(Pixel coordinate grounding data)
>>>>>

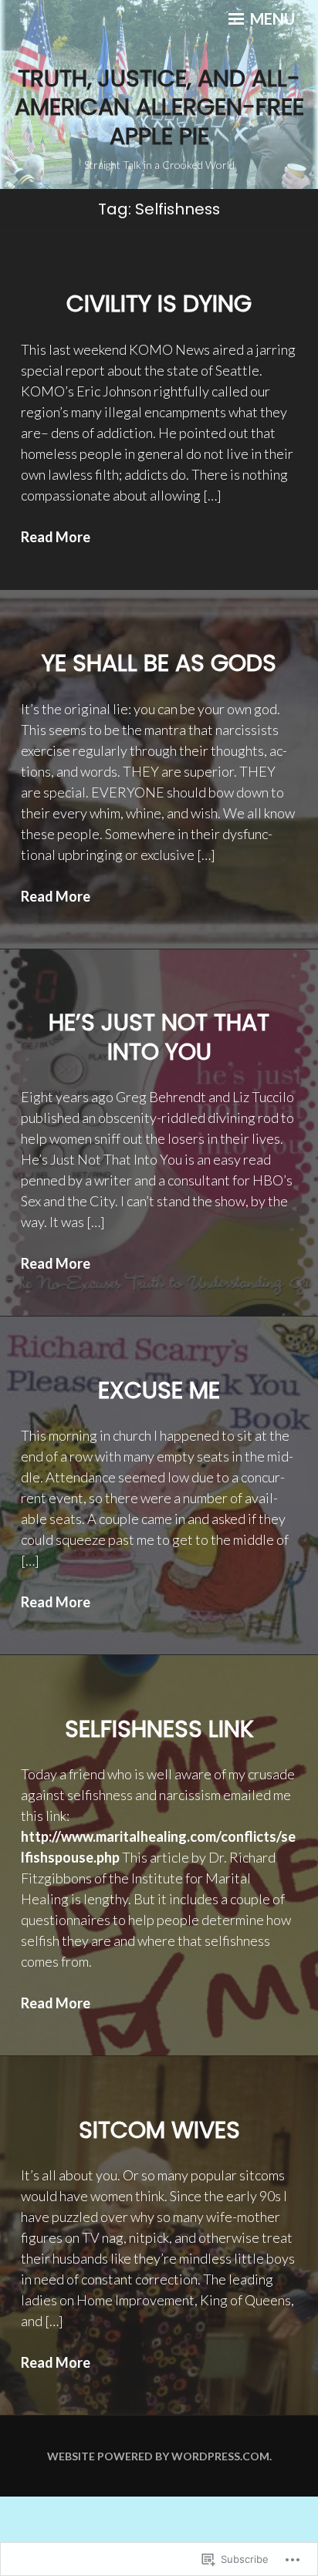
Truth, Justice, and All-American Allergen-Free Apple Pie (159, 107)
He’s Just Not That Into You (159, 1037)
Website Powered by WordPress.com (158, 2456)
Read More (55, 536)
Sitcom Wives (159, 2129)
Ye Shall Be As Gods (159, 662)
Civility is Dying (159, 303)
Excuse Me (159, 1390)
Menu (271, 18)
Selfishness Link (159, 1728)
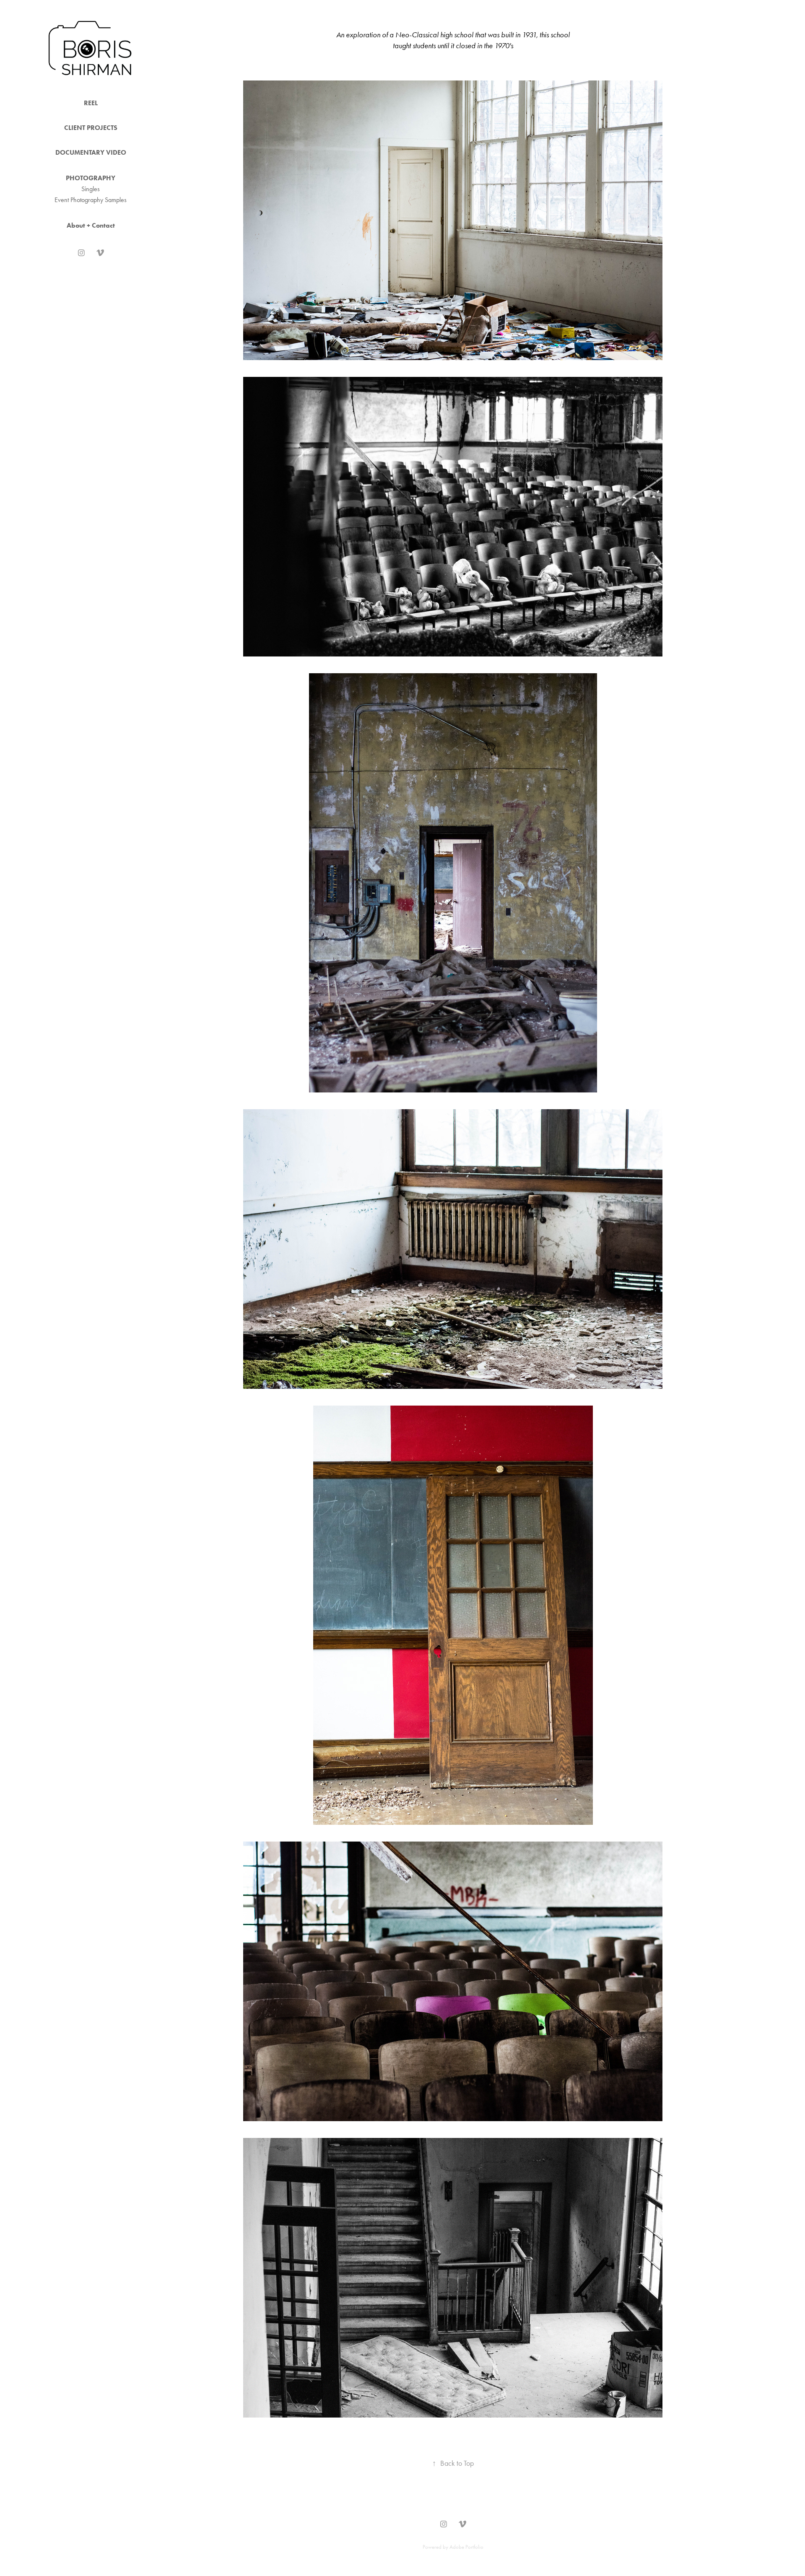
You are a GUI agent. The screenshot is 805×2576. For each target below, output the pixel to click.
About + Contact (91, 225)
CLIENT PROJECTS (90, 128)
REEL (91, 103)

<<<<<

■ **WHAT IS BEING ASKED**
All lines from the one holding "Sitcom Wives (159, 2129)" through the last line of the records need to be copied exactly, both ends included, and the pictures left behind.

■ **RESULT OF THE EXERCISE**
Sitcom Wives (159, 2129)
Ye Shall Be As Gods (159, 662)
Civility is Dying (159, 303)
Excuse Me (159, 1390)
Menu (271, 18)
Selfishness Link (159, 1728)
You are a GUI agent. The screenshot is 805×2576. For each target below, output the pixel to click.
About + Contact (91, 225)
CLIENT PROJECTS (90, 128)
REEL (91, 103)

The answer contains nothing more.